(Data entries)
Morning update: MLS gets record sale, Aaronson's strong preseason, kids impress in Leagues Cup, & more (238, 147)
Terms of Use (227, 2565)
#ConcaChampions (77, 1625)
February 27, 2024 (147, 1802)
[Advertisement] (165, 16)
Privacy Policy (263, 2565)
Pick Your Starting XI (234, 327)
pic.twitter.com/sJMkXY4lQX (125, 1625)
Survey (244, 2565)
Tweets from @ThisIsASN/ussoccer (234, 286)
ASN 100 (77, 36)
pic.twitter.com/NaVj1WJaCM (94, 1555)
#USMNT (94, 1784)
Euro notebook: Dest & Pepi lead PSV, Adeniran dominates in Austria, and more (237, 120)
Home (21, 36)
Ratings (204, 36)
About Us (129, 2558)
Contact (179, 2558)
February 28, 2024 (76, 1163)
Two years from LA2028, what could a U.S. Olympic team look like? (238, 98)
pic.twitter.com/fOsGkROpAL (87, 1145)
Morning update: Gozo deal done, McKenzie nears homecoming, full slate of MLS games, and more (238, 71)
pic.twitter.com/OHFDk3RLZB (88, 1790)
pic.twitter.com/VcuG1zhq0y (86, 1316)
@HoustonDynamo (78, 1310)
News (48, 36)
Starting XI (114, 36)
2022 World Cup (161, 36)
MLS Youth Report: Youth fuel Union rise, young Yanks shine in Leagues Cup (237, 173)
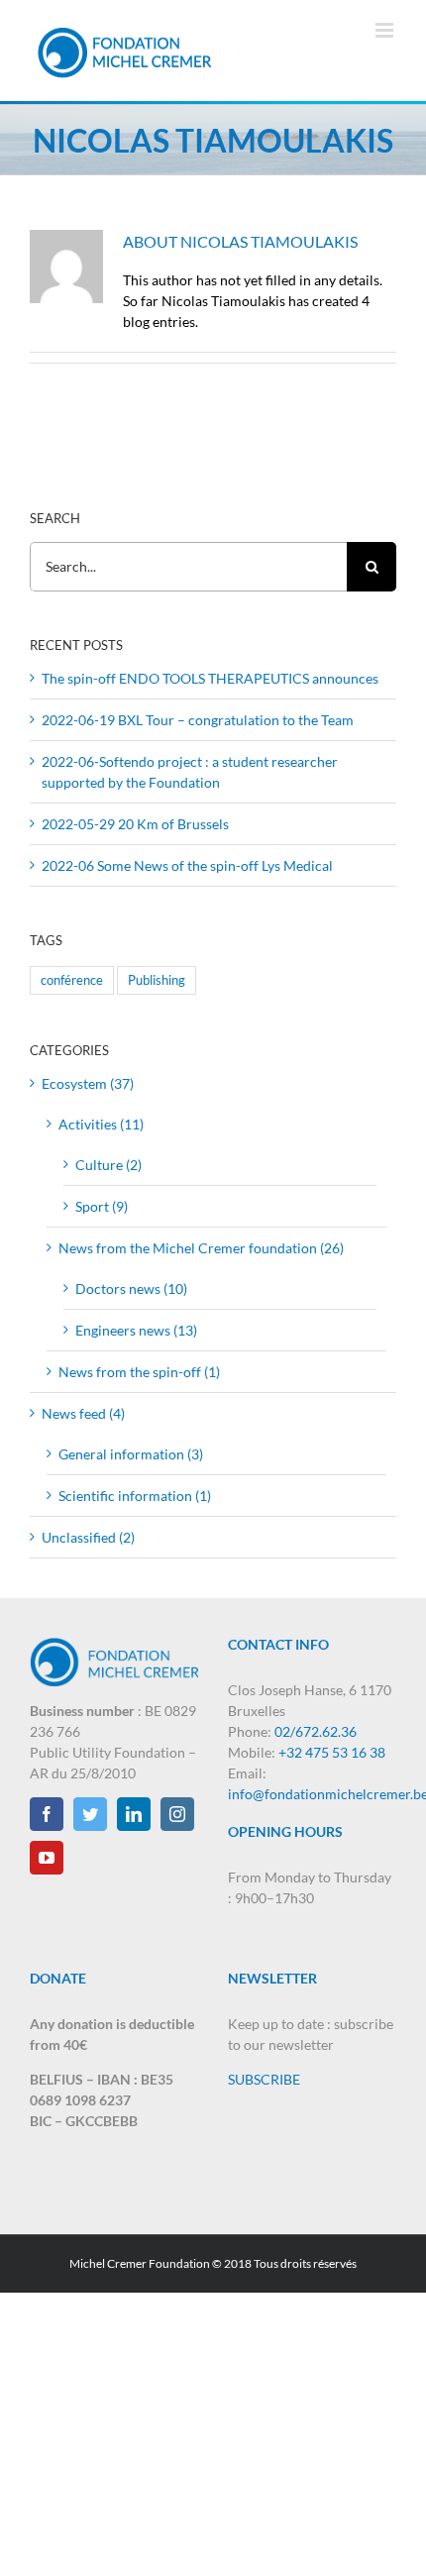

__Directions__. Go through the entries and retype each one exactly, skipping any image.

__Answer box__.
Morning update: MLS gets record sale, Aaronson's strong preseason, kids impress in Leagues Cup, & more (238, 147)
Terms of Use (227, 2565)
#ConcaChampions (77, 1625)
February 27, 2024 (147, 1802)
[Advertisement] (165, 16)
Privacy Policy (263, 2565)
Pick Your Starting XI (234, 327)
pic.twitter.com/sJMkXY4lQX (125, 1625)
Survey (244, 2565)
Tweets from @ThisIsASN/ussoccer (234, 286)
ASN 100 (77, 36)
pic.twitter.com/NaVj1WJaCM (94, 1555)
#USMNT (94, 1784)
Euro notebook: Dest & Pepi lead PSV, Adeniran dominates in Austria, and more (237, 120)
Home (21, 36)
Ratings (204, 36)
About Us (129, 2558)
Contact (179, 2558)
February 28, 2024 (76, 1163)
Two years from LA2028, what could a U.S. Olympic team look like? (238, 98)
pic.twitter.com/fOsGkROpAL (87, 1145)
Morning update: Gozo deal done, McKenzie nears homecoming, full slate of MLS games, and more (238, 71)
pic.twitter.com/OHFDk3RLZB (88, 1790)
pic.twitter.com/VcuG1zhq0y (86, 1316)
@HoustonDynamo (78, 1310)
News (48, 36)
Starting XI (114, 36)
2022 World Cup (161, 36)
MLS Youth Report: Youth fuel Union rise, young Yanks shine in Leagues Cup (237, 173)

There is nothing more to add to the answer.